Tax rates and regulations are constantly evolving and may vary by country. That is why you must know the basics of how crypto taxes work in your country. Check out our crypto tax guides for different countries to know how crypto is taxed in yours.
Plan Ahead for Tax Season
Don’t wait until the last minute. Plan ahead, explore tax-saving strategies, such as tax-loss harvesting and crypto donations, and consult a tax professional if needed. The earlier you start, the less stressful tax season will be.
Check out our in-depth guide on planning crypto taxes for maximizing tax savings and a smooth tax reporting process.
FAQ
What is a crypto tax software?
A crypto tax software is a specialized tool designed to help crypto users calculate, report, and manage their tax obligations. It automates the process of tracking transactions, calculating gains and losses, and generating tax reports, simplifying the often complex task of crypto tax reporting.
Which tax software is best for crypto?
Bitcoin.Tax is a popular choice for many crypto users due to its extensive integration options, user-friendly interface, and affordable pricing.
However, the “best” tax software can vary based on individual goals, needs, and preferences. Check out our curated list of the best crypto tax tools to explore different options and choose the one that aligns best with your specific requirements and comfort level with technology.
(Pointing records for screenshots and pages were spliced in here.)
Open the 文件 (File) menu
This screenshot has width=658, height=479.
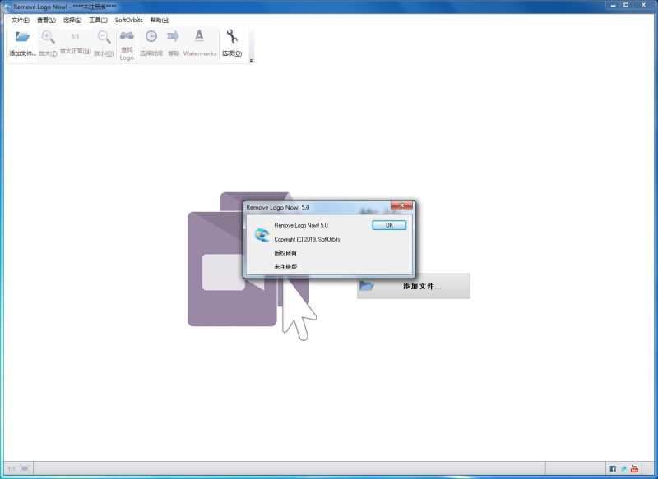pos(21,20)
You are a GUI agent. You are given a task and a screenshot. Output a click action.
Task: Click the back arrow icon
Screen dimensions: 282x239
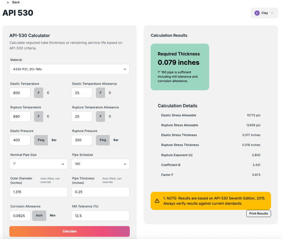8,2
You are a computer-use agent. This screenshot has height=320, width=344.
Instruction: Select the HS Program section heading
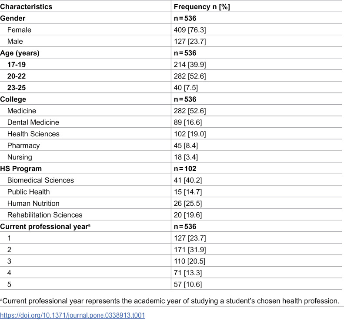[x=21, y=168]
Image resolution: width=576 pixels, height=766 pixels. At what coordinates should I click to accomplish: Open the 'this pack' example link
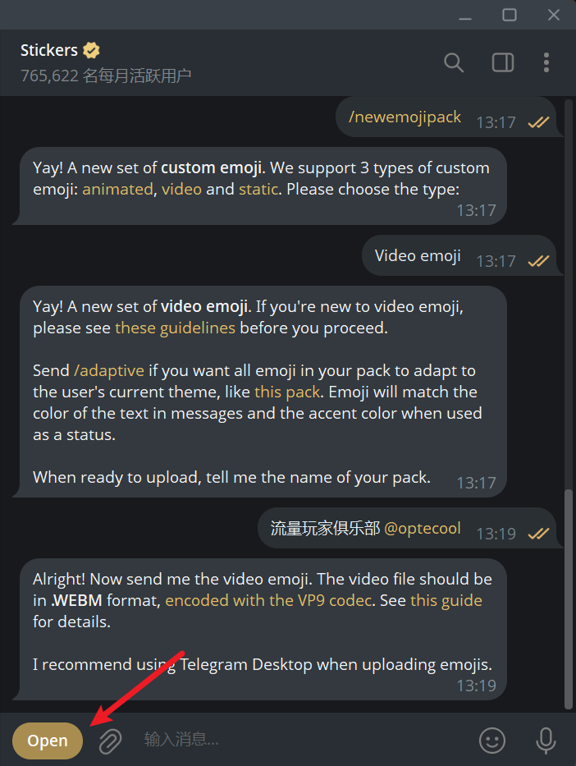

How do I track my crypto taxes?
Manually tracking your transactions can be incredibly time-consuming and prone to errors. Crypto tax tools automate the process, saving you valuable time and ensuring accuracy by integrating with your exchanges and wallets to record transactions and calculate tax liabilities.
This not only simplifies tax reporting but also provides a comprehensive overview of your crypto financials.